Task to carry out.
Reproduce the stretch of the data from the line containing "Click the 50" through the line containing "tap(160, 1280)", substituting "ruler" for "scale bar" and leaving everything else as it is. Give only those lines.

Given data.
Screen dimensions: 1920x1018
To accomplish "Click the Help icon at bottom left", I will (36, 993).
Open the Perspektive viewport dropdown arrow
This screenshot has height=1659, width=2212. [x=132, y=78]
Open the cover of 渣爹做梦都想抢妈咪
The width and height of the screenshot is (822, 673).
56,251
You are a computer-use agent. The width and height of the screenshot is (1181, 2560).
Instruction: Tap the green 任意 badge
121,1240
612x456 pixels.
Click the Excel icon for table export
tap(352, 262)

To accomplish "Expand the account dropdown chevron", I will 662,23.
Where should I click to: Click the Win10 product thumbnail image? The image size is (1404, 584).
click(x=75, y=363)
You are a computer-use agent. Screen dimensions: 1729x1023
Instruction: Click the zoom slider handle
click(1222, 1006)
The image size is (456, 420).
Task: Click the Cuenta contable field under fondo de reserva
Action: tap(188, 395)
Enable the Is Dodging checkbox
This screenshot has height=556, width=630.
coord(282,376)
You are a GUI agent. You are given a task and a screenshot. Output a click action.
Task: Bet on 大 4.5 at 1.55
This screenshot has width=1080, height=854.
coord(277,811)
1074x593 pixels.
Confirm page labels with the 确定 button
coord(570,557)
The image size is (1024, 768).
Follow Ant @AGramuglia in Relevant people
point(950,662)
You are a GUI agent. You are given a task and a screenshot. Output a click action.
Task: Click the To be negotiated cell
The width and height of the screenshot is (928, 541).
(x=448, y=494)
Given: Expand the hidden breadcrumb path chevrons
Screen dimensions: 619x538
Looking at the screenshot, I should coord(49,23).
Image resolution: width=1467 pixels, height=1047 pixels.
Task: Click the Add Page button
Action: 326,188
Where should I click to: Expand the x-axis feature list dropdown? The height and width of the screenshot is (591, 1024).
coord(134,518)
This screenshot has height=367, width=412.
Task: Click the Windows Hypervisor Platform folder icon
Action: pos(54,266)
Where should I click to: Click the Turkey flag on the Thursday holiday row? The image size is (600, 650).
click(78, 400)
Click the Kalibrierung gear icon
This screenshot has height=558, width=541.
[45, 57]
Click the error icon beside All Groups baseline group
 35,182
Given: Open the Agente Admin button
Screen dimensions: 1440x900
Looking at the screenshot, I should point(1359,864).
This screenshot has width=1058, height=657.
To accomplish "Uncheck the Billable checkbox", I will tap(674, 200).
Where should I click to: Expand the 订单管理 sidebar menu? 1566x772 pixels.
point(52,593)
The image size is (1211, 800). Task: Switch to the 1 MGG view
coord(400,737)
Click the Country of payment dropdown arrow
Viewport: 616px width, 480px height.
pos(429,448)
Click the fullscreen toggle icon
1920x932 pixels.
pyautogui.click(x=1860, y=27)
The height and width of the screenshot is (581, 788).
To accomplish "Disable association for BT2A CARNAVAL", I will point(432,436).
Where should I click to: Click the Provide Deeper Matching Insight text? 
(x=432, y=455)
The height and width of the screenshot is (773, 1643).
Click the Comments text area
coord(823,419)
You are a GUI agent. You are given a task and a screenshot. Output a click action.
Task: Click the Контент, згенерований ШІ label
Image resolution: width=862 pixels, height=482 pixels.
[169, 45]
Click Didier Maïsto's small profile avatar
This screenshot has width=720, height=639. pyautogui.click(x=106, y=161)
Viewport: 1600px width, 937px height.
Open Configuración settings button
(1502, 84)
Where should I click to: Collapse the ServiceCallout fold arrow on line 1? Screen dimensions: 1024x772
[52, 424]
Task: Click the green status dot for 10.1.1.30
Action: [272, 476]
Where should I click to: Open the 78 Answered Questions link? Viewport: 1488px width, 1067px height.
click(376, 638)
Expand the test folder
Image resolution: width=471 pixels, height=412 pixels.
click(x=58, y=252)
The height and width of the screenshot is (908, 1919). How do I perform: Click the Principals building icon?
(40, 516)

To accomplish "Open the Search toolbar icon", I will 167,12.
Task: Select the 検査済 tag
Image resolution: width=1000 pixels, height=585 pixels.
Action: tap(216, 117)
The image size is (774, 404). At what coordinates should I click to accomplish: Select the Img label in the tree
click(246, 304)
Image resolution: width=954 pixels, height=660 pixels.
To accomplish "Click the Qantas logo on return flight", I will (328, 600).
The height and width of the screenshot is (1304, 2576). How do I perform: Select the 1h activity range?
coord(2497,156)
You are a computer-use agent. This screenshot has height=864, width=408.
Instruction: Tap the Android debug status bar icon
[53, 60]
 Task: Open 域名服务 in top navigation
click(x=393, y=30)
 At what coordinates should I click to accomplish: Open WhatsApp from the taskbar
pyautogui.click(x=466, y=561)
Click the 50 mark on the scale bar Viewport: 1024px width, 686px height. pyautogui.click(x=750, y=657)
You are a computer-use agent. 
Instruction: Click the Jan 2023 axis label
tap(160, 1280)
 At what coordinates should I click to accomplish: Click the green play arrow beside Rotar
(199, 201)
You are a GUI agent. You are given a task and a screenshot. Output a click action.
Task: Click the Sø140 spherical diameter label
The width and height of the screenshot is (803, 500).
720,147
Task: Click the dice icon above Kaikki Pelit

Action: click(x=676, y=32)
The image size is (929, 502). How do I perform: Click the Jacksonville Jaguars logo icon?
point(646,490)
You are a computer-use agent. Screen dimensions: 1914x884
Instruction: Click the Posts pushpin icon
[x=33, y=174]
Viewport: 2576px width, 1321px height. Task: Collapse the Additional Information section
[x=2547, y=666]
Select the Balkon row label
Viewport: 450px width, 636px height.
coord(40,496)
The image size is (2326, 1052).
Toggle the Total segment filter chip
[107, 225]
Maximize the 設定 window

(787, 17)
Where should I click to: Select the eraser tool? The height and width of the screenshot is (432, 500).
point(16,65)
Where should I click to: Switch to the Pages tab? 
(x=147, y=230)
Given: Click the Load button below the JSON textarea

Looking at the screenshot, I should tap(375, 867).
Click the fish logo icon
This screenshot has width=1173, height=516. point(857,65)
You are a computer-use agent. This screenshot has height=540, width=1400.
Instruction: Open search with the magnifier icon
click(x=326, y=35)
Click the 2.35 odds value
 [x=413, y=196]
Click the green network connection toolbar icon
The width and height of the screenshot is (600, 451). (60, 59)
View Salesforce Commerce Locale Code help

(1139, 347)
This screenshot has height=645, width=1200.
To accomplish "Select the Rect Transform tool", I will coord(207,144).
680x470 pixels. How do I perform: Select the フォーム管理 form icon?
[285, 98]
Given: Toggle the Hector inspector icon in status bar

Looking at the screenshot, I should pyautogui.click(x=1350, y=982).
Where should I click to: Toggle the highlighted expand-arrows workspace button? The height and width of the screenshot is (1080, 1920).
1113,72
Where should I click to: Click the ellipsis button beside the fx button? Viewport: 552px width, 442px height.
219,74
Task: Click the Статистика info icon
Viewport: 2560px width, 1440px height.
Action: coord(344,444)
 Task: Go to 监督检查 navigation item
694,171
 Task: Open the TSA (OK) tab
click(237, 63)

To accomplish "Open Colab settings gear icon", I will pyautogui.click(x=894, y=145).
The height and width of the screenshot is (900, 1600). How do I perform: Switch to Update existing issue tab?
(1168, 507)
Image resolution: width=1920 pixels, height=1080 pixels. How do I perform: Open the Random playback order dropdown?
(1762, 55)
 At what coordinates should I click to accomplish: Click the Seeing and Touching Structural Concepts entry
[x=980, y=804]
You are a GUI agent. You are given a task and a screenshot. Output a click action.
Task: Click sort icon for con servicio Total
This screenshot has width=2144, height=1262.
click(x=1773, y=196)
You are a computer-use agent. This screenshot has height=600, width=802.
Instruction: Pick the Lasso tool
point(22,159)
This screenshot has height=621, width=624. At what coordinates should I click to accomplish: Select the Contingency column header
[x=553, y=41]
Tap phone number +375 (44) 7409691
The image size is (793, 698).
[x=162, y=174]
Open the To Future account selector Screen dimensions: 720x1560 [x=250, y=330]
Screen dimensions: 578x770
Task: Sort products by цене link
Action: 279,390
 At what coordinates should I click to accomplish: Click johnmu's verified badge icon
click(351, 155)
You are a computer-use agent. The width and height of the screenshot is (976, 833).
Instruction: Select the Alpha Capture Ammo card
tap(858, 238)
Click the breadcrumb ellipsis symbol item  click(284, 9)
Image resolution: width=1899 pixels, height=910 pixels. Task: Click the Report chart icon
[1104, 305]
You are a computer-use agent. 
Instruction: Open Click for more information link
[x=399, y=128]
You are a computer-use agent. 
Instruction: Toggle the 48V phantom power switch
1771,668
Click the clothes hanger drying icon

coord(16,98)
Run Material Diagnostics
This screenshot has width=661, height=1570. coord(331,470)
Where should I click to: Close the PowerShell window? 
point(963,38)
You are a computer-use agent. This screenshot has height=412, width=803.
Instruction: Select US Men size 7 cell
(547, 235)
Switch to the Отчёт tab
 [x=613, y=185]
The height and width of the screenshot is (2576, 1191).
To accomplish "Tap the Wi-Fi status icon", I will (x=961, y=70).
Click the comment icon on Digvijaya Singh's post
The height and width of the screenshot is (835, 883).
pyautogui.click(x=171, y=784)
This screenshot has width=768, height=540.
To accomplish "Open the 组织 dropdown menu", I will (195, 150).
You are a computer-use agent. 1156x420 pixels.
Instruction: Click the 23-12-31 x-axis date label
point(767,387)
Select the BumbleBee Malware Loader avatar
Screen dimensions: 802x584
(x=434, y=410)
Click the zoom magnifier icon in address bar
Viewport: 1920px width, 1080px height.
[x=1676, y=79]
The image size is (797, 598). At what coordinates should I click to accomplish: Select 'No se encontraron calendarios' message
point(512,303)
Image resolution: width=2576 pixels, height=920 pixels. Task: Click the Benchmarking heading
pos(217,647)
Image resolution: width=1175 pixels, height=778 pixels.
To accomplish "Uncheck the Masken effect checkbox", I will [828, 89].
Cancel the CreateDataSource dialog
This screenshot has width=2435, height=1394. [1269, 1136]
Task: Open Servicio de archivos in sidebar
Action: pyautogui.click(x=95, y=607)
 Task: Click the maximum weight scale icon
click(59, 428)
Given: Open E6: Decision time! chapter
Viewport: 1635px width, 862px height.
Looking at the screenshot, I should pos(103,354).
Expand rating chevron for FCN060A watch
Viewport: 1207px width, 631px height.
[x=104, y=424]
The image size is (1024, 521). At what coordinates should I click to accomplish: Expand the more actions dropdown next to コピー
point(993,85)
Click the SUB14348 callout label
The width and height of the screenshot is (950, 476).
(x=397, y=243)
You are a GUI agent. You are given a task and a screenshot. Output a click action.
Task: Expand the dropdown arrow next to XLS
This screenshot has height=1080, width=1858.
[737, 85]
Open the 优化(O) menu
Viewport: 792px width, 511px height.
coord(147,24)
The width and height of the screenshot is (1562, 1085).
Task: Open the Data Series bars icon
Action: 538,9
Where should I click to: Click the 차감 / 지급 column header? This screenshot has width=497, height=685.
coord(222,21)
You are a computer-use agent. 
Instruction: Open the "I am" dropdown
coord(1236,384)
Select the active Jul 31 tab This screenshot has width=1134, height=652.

Reply.
Click the 50 mark on the ruler Viewport: 1024px width, 686px height. pyautogui.click(x=750, y=657)
You are a computer-use agent. 
Instruction: Click the Jan 2023 axis label
tap(160, 1280)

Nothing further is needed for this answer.